Does anyone have any idea where to go from here? @Pilchie @mavasani @agocke @jaredpar @rainersigwald
The Web Sdk pulls in a bunch of other analyzers for MVC and stuff, so it's possible that they have similar problems. @mkArtakMSFT ?
@roji Is that all end-to-end build time? Where is the time going? The task time summary in MSBuild is probably a nice place to start.
@Pilchie that sounds like a promising direction.
@rainersigwald yeah, sorry, this is end-to-end time (am not a big build perf expert). Here's the msbuild detailed summary from an even slower machine, although it doesn't seem very helpful:
Detailed Build Summary
======================
============================== Build Hierarchy (IDs represent configurations) =======================================
==============
Id : Exclusive Time Total Time Path (Targets)
---------------------------------------------------------------------------------------------------------------------
--------------
0 : 25.129s 25.129s C:\projects\AnalyzerBuildPerf\web-api.csproj ()
============================== Node Utilization (IDs represent configurations) ======================================
==============
Timestamp: 1 Duration Cumulative
---------------------------------------------------------------------------------------------------------------------
--------------
637087586518145680: 0 25.129s 25.129s +++++ (scale 1:100)
---------------------------------------------------------------------------------------------------------------------
--------------
Utilization: 100.0 Average Utilization: 100.0
@roji I think the more interesting sections will be Project Evaluation Performance Summary, Project Performance Summary, Target Performance Summary, and Task Performance Summary.
Specifically:
Csc task is taking the bulk of the time, it's likely code complexity or analzyers.I suspect the former but it's cheap to confirm.
@rainersigwald I can dig into this more tomorrow if nobody else does before that (am in Berlin)
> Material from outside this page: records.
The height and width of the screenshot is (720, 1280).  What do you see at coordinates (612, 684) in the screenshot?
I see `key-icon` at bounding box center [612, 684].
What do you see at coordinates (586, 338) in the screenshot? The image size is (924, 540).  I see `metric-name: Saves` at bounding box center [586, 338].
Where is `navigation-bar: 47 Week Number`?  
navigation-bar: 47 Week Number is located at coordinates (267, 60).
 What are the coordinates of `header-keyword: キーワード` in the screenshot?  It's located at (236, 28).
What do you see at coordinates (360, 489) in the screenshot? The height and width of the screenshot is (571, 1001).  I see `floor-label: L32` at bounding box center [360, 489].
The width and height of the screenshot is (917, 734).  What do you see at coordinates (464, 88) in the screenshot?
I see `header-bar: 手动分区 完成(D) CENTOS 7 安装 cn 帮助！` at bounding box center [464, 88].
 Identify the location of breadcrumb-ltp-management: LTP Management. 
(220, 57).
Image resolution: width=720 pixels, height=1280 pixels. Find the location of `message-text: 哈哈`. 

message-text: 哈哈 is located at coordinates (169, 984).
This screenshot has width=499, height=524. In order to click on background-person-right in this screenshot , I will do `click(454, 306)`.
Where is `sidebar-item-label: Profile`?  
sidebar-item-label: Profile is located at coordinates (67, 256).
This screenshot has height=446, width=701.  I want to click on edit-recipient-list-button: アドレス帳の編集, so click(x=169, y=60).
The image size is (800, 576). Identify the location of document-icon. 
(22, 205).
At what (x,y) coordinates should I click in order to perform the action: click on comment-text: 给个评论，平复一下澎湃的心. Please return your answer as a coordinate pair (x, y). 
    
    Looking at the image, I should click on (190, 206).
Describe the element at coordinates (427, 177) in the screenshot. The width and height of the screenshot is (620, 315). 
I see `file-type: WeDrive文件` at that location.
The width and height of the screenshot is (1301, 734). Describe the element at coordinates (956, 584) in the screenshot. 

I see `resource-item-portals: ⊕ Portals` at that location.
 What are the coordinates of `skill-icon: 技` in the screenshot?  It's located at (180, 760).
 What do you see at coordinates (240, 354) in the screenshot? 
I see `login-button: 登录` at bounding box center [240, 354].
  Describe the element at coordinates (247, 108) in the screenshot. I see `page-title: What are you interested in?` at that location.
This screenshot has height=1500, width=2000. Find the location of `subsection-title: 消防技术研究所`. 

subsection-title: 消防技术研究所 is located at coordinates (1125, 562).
I investigated this further and all seems clear. Using Microsoft.NET.Sdk.Web brings in three additional analyzer packages: Microsoft.AspNetCore.Analyzers, Microsoft.AspNetCore.Mvc.Analyzers AND Microsoft.AspNetCore.Components.Analyzers. Lots of the contained analyzers do perform generated code analysis, explaining the situation. Did an analyzer-by-analyzer analysis (ha), and opened https://github.com/aspnet/AspNetCore/issues/16922 to discuss possibly opting out for some/all of the analyzers.
@Sally-Xu thanks for your patience and for providing the repro project!